A new life for non-fiction in the library collection
As an elementary librarian back when God's dog was still a puppy, I divided the books I booktalked to students into three major groups: fiction, folklore, and non-fiction.
As a well-trained ALA library school graduate, I had my kiddie and YA literature down cold and had a wonderful time sharing classic novels, chapter books, and picture books since I loved most of them personally. My own passion for tall tales, myth, fables, fairytales, and legends made these resouces a natural in helping acquaint my ethically-diverse student populationi with other cultures. Hey, everybody in the world should know about Babe the Big Blue Ox and the Minnesota values he represents!
But talking up the non-fiction books in my library was probably the favorite thing I did. Yes, the "official" reason I pushed non-fiction was that I knew many boys liked reading factual materials more than fiction books and I wanted to make every one of my students a self-motivated reader. But the real reason was that there were just so many really cool non-fiction books to promote. Who could resist a title like Body Noises? How could a book be more fascinating than growing up on a river infested with crocodiles in Vietnam in The Land I Lost? After 25 years, my memory of specific titles is failing me (and my lesson plans were lost in a long-ago hard drive crash), but I do remember that I had NO trouble finding amazing non-fiction that was snapped up as readily as fiction by most kids. I just picked up If Stones Could Speak from the LWW's library, so it's heartening to know great nonfiction is still being written.
Reading the very good, concise summary of the controversy over the requirements of the Common Core standards in Sara Mosles commentary "What Should Children Read?", NYTimes.com, November 22, 2012, stirred these memories. Mosles writes:
Depending on your point of view, the now contentious guidelines prescribe a healthy — or lethal — dose of nonfiction.
For example, the Common Core dictates that by fourth grade, public school students devote half of their reading time in class to historical documents, scientific tracts, maps and other “informational texts” — like recipes and train schedules. Per the guidelines, 70 percent of the 12th grade curriculum will consist of nonfiction titles. Alarmed English teachers worry we’re about to toss Shakespeare so students can study, in the words of one former educator, “memos, technical manuals and menus.”
So that's the nub - should education be about helping people navigate life - reading manuals and such - or about enriching one's life - vicariously exploring human nature with Anna Karenina, Macbeth, Tom Joad, and others. Oh, and having read these types of writing, then be able to compose them as well.
Now I have taken the math folks to task for wasting precious class time teaching "mathematical thinking" instead of pragmatic application of math skills. And I can make a similar argument that our reading and writing classes should spend less time developing "literary appreciation" and a lot more time developing real-world reading and writing abilities. We definitely need to move in the direction of the pragmatic in education.
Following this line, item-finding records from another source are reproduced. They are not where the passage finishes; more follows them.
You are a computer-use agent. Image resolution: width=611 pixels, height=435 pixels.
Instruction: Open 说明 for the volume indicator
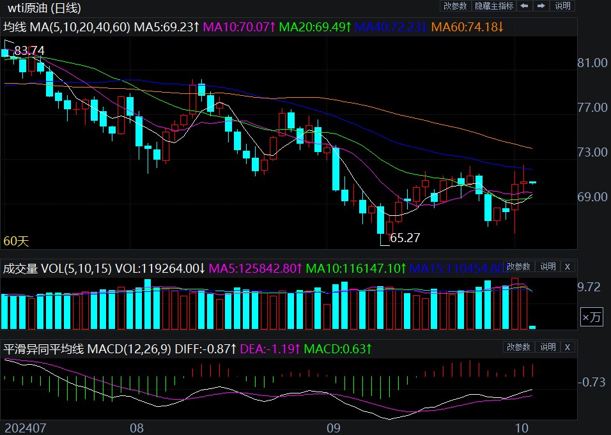pos(548,266)
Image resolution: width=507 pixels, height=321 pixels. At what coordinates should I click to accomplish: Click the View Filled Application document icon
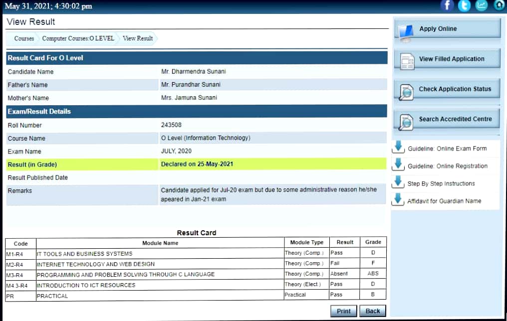point(407,61)
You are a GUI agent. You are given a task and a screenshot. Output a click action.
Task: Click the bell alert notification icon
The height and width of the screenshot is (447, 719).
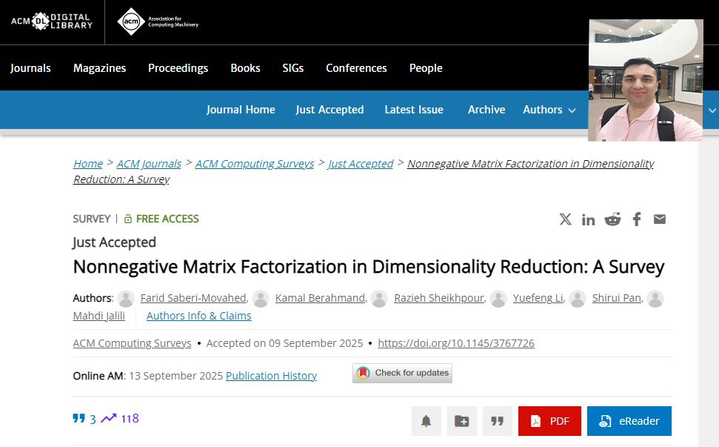coord(427,421)
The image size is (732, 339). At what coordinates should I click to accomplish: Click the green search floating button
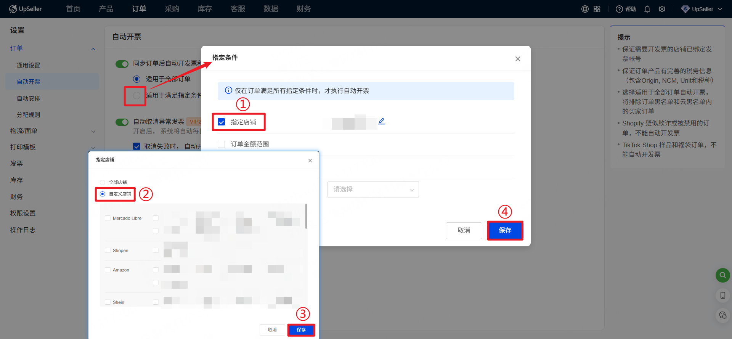tap(722, 275)
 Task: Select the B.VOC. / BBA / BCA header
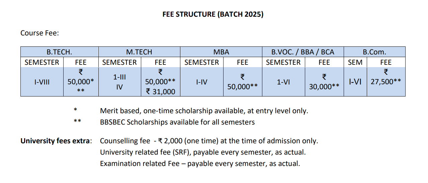(x=303, y=52)
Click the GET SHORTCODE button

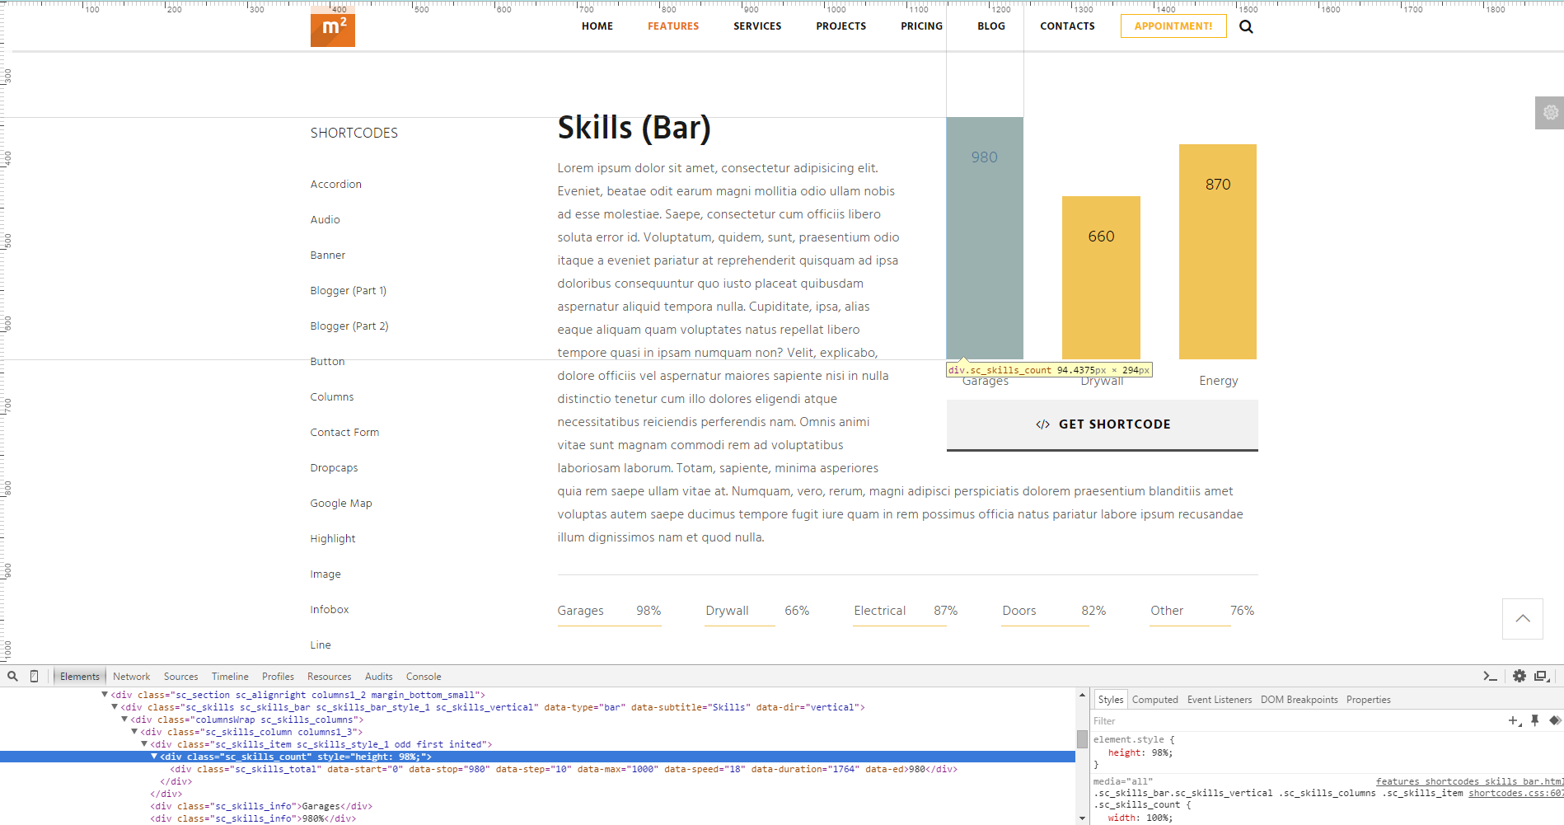point(1102,424)
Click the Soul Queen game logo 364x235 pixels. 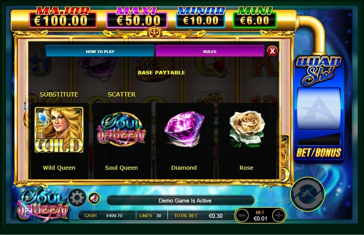pos(43,205)
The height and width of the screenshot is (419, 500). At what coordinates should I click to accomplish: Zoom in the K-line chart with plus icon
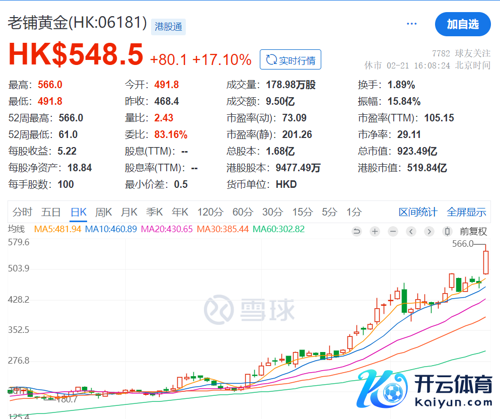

But it one nice thing about quality nonfiction is that one can read for writing's substance and style. Unlike watered-down, boring and politically-neutered textbooks, library materials can be chosen for not just what information they contain, but for how effectively they get that message across. Wheter in print or e-formats, these wonderful materials cannot be replaced by Wikipedia, WorldBook or subject-specific databases.
Not long ago Joyce Valenza wrote:
The Common Core focuses heavily on reading and on many of the skills we [librarians] value and actively teach across media platforms: information literacy, working with primary sources, developing independent thinking, analyzing complex texts, communicating effectively.
The key points for English Language Arts cry out for library partnership, for the librarian to be embedded in school and district scope and sequence documents and plans, and it is likely that the content area standards to come will do the same. - Joyce Valenza, "CCSS and us", Neverending Search, April 22, 2012.
In the coming move to an emphasis on reading nonfiction materials, Joyce's observation could not be more accurate.
Are you balancing your collections with both high-quality, interesting, popular fiction and nonfiction materials?
Reader Comments (2)
Hi Doug,
We have always had a balanced collection because non-fiction is so popular with the kids. Our primary students check out the most non-fiction - it has cool facts, photographs and best of all you don't have to finish the book to really understand it ! Even if you have not learnt to read yet - you can still enjoy a good non-fiction book. Each year i take a non-fiction section of the library and replace it with new books. This year our district also added World book online and the students love using and exploring that as well. As far as fiction goes we have a good selection of that as well - my intermediate students are great at putting holds on popular books and bringing them down as soon as they are done so that the next person can have them. Right now Drama by Raina Telgemeier has fifteen holds on it and we have five copies in circulation. Our student body of 530 elementary kids check out over 2600 books a month
Rati
Hi Rati,
Your balanced approach is certainly working. I hope you are sharing this info with your teachers, parents and administrators!